Alfalfa Stem Tissues

  1. H. G. Jung *a and
  2. F. M. Engelsb
  1. a USDA-ARS Plant Science Res. Unit and U.S. Dairy Forage Res. Center Cluster, Dep. of Agronomy and Plant Genetics, 411 Borlaug Hall, 1991 Upper Buford Circle, Univ. of Minnesota, St. Paul, MN 55108
    b Dep. of Plant Sciences, P.O. Box 341, Wageningen Univ., Wageningen, The Netherlands

Abstract

Declining cell wall degradability of alfalfa (Medicago sativa L.) stems with maturation limits the nutritional value of alfalfa for ruminants. This study characterized changes in cell wall concentration, composition, and degradability by rumen microbes resulting from alfalfa stem tissue proliferation and development during maturation. The seventh internode from the shoot base of three alfalfa clones was sampled after 12, 17, 21, 31, and 87 d of regrowth in 1996 and 21 and 31 d in 1997. Cross sections were examined by light microscopy for tissue development, and after 48-h in vitro degradation. Cell wall concentration and composition of the internodes were determined by the Uppsala dietary fiber method, and cell wall degradability by rumen microbes was measured after 12 and 96 h. All stem tissues were pectin-rich and nonlignified at the two youngest maturities in 1996, except for primary xylem vessels which had lignified and thickened walls, and the internode was actively elongating. Primary xylem was the only tissue not degraded from immature stems.

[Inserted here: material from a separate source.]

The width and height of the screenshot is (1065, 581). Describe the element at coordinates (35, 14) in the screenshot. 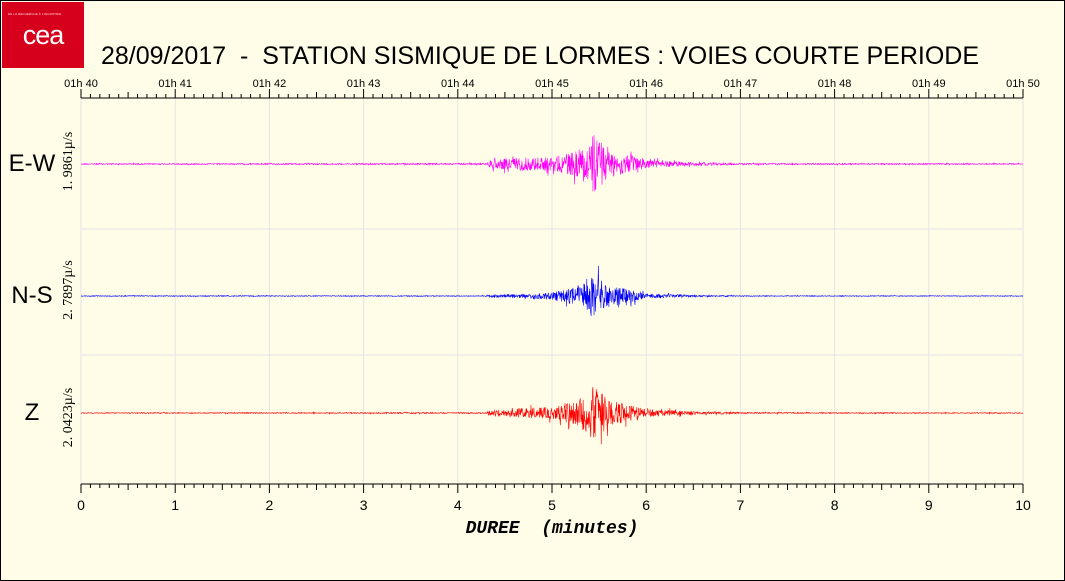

The 21-d-old internodes had completed elongation and begun secondary xylem proliferation. Secondary xylem lignified immediately, and lignification of primary phloem and pith parenchyma began when elongation ended. As tissues lignified, their cell walls became undegradable. Maturation increased stem proportion consisting of undegradable secondary xylem, and cell wall polysaccharide composition shifted from predominantly pectin toward cellulose. Degradability of pectin remained high regardless of maturity stage, but cellulose and hemicellulose degradabilities declined as secondary xylem proliferated. Degradability of alfalfa stems would be improved if the amount of lignified secondary xylem was reduced.